**Stated task:**
Pick up the article on Aoi Nakabeppu after its final sentence and continue writing it.

- Born: September 13, 1990 (age 35) Kōshi, Kumamoto Prefecture, Japan
- Occupations: Fashion model, actress
- Years active: 2005–present
- Spouse: Akira Kagimoto ​(m. 2024)​
- Children: 1

= Aoi Nakabeppu =

Japanese fashion model and actress (born 1990)

Aoi Nakabeppu (中別府 葵, Nakabeppu Aoi) is a Japanese fashion model and actress who is affiliated with Horipro.

==Biography==
In 2005, Nakabeppu won the 30th Horipro Tarento Scout Caravan Quasi Grand Prix award, and debuted in the entertainment industry in the wake.

In 2006, she had been an exclusive model in the fashion magazine Mina.

In 2008, Nakabeppu was elected in the 2008 level of Toray Girl Swimsuit Campaign. At the time, she was belonged to Toray's women's volleyball team and met Saori Kimura and made friends.

**Source data:**
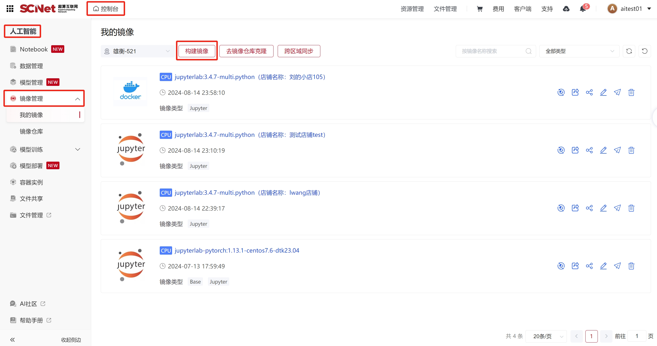The image size is (657, 346).
Task: Focus the image name search field
Action: pyautogui.click(x=492, y=51)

**Response to this exercise:**
On March 24, 2009, Nakabeppu graduated from Sunrise High School. She was synchronized with people such as Kie Kitano and Natsumi Kiyoura.

Nakabeppu also had a good relationship with Mitsuki Tanimura.

On April 1, 2009, she was enrolled to Meiji Gakuin University's Department of Sociology.

In April 2013, Nakabeppu became a member of Tokyo Girls Run's second graduating class.

On November 8, 2024, Nakabeppu announced her marriage with Akira Kagimoto from Lead. At the same time, she also announced her pregnancy of her first child. On March 15, 2025, she gave birth to her first child.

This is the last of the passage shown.